Four years’ ago, the Saints defender was part of the Japan squad which failed to win in the 2014 Brazil tournament, finishing bottom of their group with one point.

Now, Japan are heading to Russia with plans of restoring some pride – and, perhaps, if they make it through Group H, a match with England in the round of 16.

“We had so many regrets from Brazil. Still I have some painful feelings in my head and in my heart. The only thing, winning or new success at international level can help,” the 29-year-old centre-back said.

“There is only one solution to help the pain get better from Brazil, by winning in Russia.”

Japan face Colombia, Poland and Senegal in their group in Russia and Yoshida feels the Blue Samurai stand a chance of progressing.

However, Japan head into the tournament having not won in 2018, losing to Ghana and Ukraine and drawing with Mali.

The 2-0 defeat to Ghana was new manager Akira Nishino’s first game in charge, after he replaced Vahid Halilhodzic in April.

“Our group is really competitive.
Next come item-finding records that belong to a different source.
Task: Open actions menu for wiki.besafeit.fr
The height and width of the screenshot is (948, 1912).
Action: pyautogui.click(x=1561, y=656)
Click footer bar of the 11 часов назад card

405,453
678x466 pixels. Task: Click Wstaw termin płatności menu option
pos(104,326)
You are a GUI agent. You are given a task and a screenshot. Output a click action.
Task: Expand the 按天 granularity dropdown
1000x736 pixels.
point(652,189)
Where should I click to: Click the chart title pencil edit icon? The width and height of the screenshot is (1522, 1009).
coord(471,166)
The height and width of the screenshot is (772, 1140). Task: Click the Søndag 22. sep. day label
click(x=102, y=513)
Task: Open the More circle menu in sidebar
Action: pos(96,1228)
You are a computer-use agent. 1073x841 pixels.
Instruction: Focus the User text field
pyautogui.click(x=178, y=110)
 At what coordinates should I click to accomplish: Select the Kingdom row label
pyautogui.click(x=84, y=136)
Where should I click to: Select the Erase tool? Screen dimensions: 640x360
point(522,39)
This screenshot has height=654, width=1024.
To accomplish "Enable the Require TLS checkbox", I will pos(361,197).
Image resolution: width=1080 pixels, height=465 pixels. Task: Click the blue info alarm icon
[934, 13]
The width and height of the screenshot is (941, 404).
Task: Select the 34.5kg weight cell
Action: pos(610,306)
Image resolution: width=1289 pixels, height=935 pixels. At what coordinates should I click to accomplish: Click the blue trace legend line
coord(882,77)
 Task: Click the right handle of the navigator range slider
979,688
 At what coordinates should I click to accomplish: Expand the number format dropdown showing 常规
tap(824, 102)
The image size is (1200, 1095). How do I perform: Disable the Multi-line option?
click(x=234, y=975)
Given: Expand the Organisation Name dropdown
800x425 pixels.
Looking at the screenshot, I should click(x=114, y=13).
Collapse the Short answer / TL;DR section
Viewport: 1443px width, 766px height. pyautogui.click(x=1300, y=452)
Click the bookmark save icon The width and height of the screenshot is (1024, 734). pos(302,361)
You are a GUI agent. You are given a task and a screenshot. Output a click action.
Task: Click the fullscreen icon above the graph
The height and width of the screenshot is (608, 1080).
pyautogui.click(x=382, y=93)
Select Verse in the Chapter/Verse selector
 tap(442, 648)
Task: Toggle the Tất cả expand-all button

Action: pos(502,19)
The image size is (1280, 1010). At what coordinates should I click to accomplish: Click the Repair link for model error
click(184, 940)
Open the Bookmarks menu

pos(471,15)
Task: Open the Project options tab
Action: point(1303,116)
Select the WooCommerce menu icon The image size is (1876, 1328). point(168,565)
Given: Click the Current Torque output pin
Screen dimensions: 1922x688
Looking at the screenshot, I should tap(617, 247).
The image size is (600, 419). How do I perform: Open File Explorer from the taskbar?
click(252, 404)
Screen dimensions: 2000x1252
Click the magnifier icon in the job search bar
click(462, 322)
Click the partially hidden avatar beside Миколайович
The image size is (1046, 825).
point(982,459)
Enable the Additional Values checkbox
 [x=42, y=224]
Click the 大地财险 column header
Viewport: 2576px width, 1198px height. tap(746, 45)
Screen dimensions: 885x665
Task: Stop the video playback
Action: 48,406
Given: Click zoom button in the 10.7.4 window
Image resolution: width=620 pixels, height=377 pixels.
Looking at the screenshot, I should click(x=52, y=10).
There’s no super stars like Brazil, Germany or Spain but Colombia are a little more exciting and have more of a reputation than the other three,” Yoshida said.

“Still, it’s a really competitive group and every country has the chance to go through.”

Yoshida, who has also represented his country at the Olympics at London 2012, is heading to his second World Cup, both of which he has played at while at Saints.

Last time around, the centre-back was coming off the back of a tough season, during which he struggled to nail down a regular place in 2013/14.

But this time, he heads to Russia far more established at Saints and he believes he does not reflect the player he did four years ago when he was heading off to Brazil.

“A lot, everything, Japanese journalists asked me the same thing and I said everything,” he said, when asked how he’d changed as a player since 2014.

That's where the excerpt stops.